▸ **TEXT**:
========================
Nomination of Judge Ketanji Brown

Washington, DC — Monday, February 28, 2022 —  The National Council of Negro Women (NCNW) and its Affiliates congratulate Judge Ketanji Brown Jackson, who is extraordinarily qualified to be the next Justice appointed to the United States Supreme Court. We stand ready to support Judge Jackson throughout the confirmation process, confident that she is more than worthy to ascend to the nation’s highest court. Judge Jackson possesses all of the traditional qualifications of Supreme Court Justices.  She is a Harvard graduate, clerked for Supreme Court Justice Breyer, and tried cases in federal district court.  What makes Judge Jackson unique is that she was a public defender in federal court and was appointed to the U.S. Sentencing Commission that is charged with making prison sentences more equal and fair.

Her current assignment – as a Judge on the D.C. Circuit Court of Appeals - is the traditional proving ground and launching pad for many US Supreme Court Justices. Today is a good day to recall the words of Justice Sandra Day O’Conner, first woman to serve on the U.S. Supreme Court, “To cultivate ... leaders with legitimacy in the eyes of the citizenry, ... the path to leadership must be visibly open to the talented ... individuals of every race and ethnicity.”
========================
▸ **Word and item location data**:
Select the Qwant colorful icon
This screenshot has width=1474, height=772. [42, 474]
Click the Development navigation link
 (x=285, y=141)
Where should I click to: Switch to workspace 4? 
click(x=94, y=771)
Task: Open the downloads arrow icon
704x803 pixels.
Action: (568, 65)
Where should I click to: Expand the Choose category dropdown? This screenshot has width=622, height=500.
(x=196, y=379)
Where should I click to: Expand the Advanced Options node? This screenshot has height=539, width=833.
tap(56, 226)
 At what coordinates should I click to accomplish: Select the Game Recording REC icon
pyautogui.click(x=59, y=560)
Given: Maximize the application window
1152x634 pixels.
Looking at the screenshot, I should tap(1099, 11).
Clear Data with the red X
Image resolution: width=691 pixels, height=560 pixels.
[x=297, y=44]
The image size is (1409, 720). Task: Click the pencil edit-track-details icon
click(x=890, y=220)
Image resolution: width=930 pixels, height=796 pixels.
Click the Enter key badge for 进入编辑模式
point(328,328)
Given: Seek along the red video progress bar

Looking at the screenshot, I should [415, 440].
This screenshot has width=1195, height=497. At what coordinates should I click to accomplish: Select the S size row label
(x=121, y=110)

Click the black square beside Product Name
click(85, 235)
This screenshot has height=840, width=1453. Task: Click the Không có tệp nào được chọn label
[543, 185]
========================
▸ **PROBLEM DETAILS**: Reproduce the statement on the nomination of Judge Ketanji Brown Jackson word for word, from its heading through its final sentence.

▸ **WORKED ANSWER**:
Nomination of Judge Ketanji Brown

Washington, DC — Monday, February 28, 2022 —  The National Council of Negro Women (NCNW) and its Affiliates congratulate Judge Ketanji Brown Jackson, who is extraordinarily qualified to be the next Justice appointed to the United States Supreme Court. We stand ready to support Judge Jackson throughout the confirmation process, confident that she is more than worthy to ascend to the nation’s highest court. Judge Jackson possesses all of the traditional qualifications of Supreme Court Justices.  She is a Harvard graduate, clerked for Supreme Court Justice Breyer, and tried cases in federal district court.  What makes Judge Jackson unique is that she was a public defender in federal court and was appointed to the U.S. Sentencing Commission that is charged with making prison sentences more equal and fair.

Her current assignment – as a Judge on the D.C. Circuit Court of Appeals - is the traditional proving ground and launching pad for many US Supreme Court Justices. Today is a good day to recall the words of Justice Sandra Day O’Conner, first woman to serve on the U.S. Supreme Court, “To cultivate ... leaders with legitimacy in the eyes of the citizenry, ... the path to leadership must be visibly open to the talented ... individuals of every race and ethnicity.”